> [Exercise details] Copy the records below exactly as they stand. Leave out the pictures.
-- Information shown follows --
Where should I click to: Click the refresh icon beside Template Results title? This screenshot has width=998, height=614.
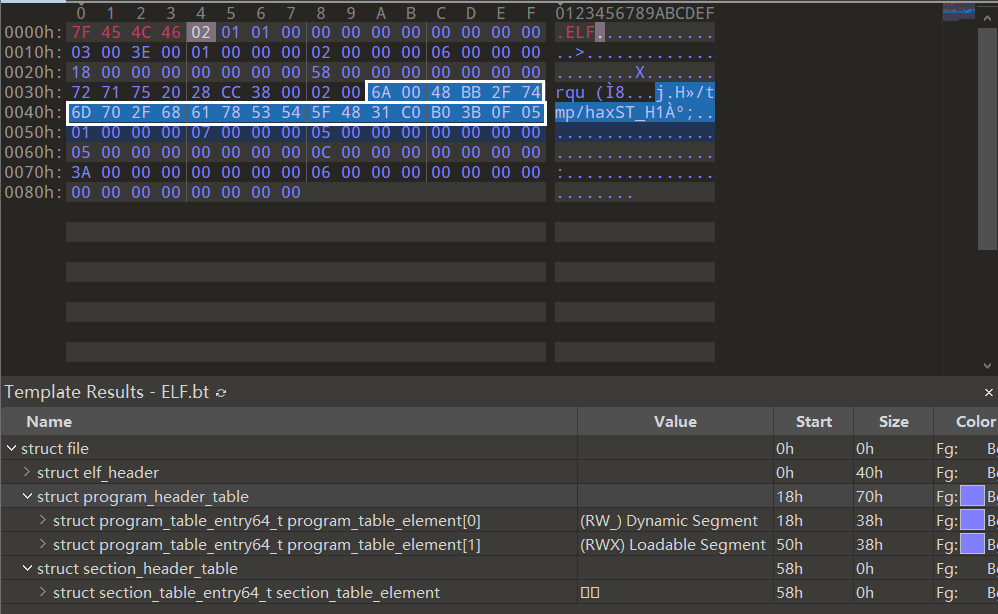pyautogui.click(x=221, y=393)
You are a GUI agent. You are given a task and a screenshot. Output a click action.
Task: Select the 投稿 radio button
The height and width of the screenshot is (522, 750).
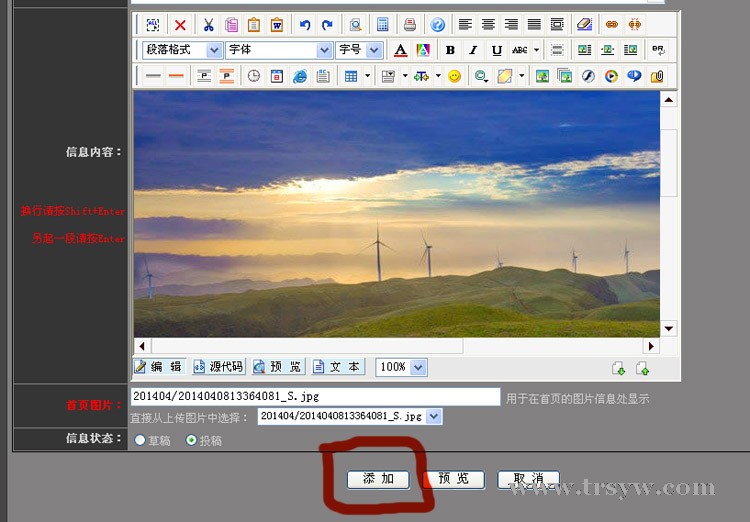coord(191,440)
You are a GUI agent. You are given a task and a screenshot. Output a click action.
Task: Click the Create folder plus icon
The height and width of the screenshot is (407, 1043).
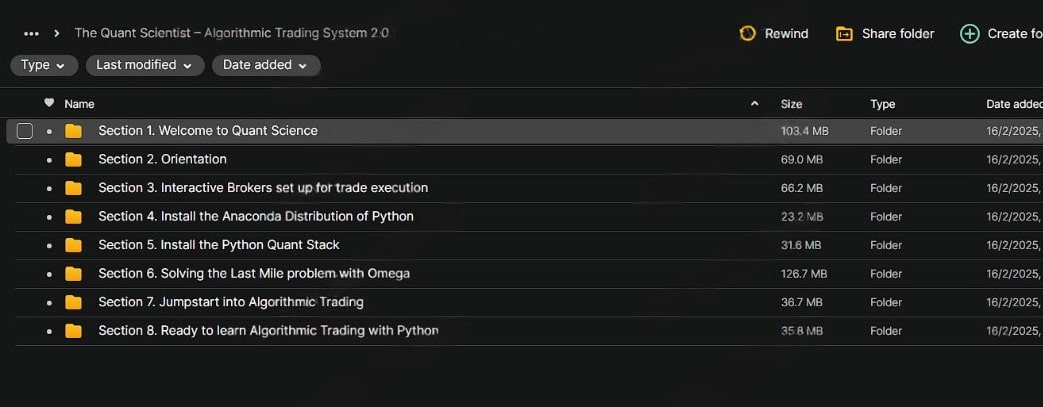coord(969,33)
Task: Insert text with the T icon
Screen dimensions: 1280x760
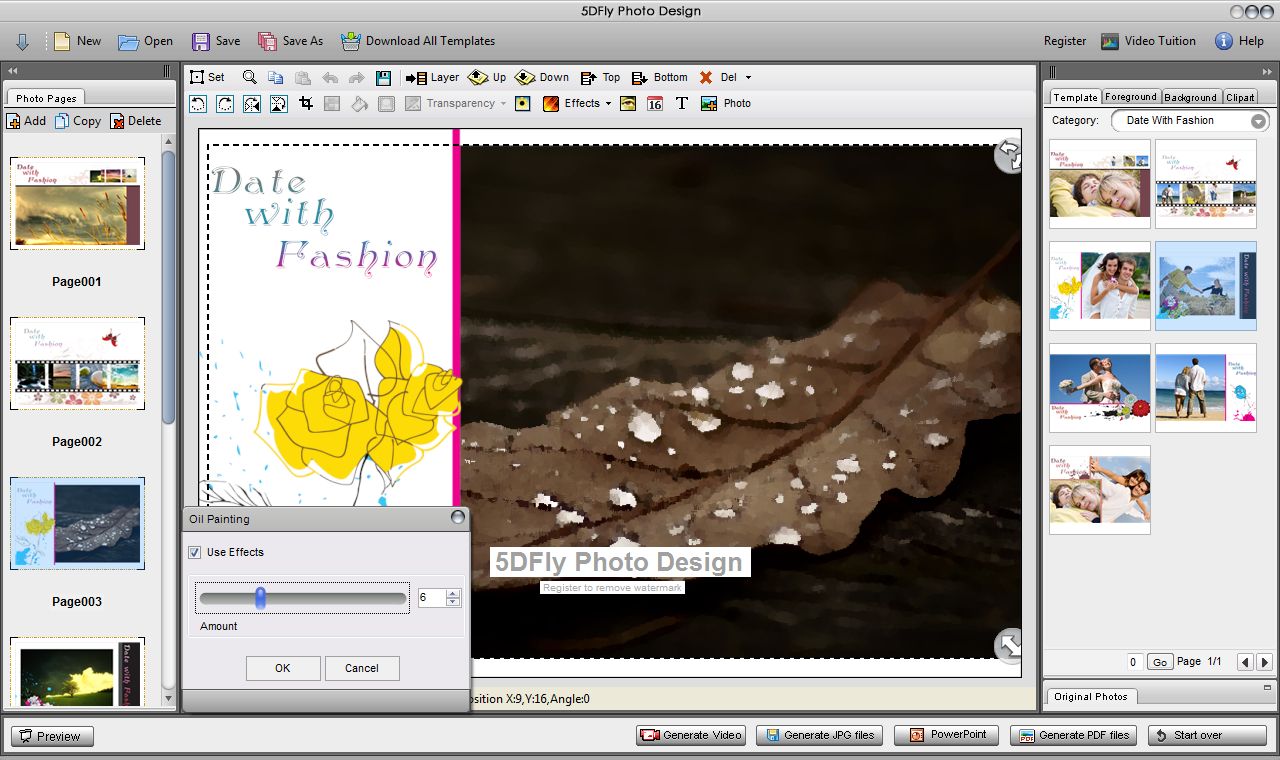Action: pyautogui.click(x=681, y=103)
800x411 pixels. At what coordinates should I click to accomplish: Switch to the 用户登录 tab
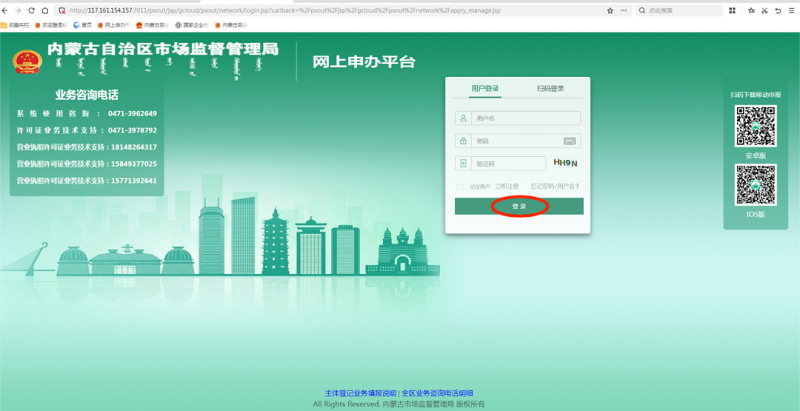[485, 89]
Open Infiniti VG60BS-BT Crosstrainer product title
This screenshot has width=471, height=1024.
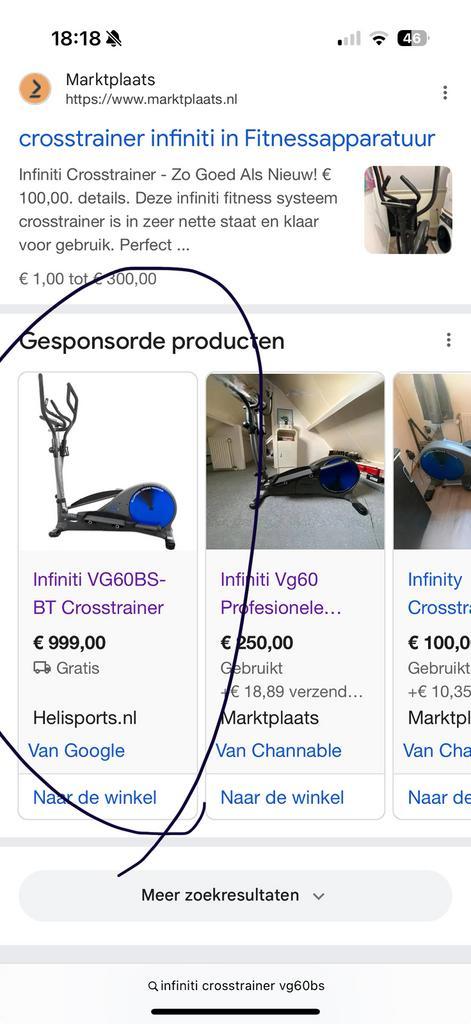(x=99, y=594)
-- Information shown concluded --
> [Task response]
Where should I click to: Click the refresh icon beside Template Results title? This screenshot has width=998, height=614.
pyautogui.click(x=221, y=393)
You are a GUI agent. You are given a task and a screenshot. Output a click action.
Task: Select the 投稿 radio button
The height and width of the screenshot is (522, 750).
coord(191,440)
You are a GUI agent. You are given a task and a screenshot. Output a click action.
Task: Click the Create folder plus icon
The height and width of the screenshot is (407, 1043).
coord(969,33)
Task: Insert text with the T icon
Screen dimensions: 1280x760
Action: pyautogui.click(x=681, y=103)
800x411 pixels. At what coordinates should I click to accomplish: Switch to the 用户登录 tab
[485, 89]
Open Infiniti VG60BS-BT Crosstrainer product title
This screenshot has width=471, height=1024.
(x=99, y=594)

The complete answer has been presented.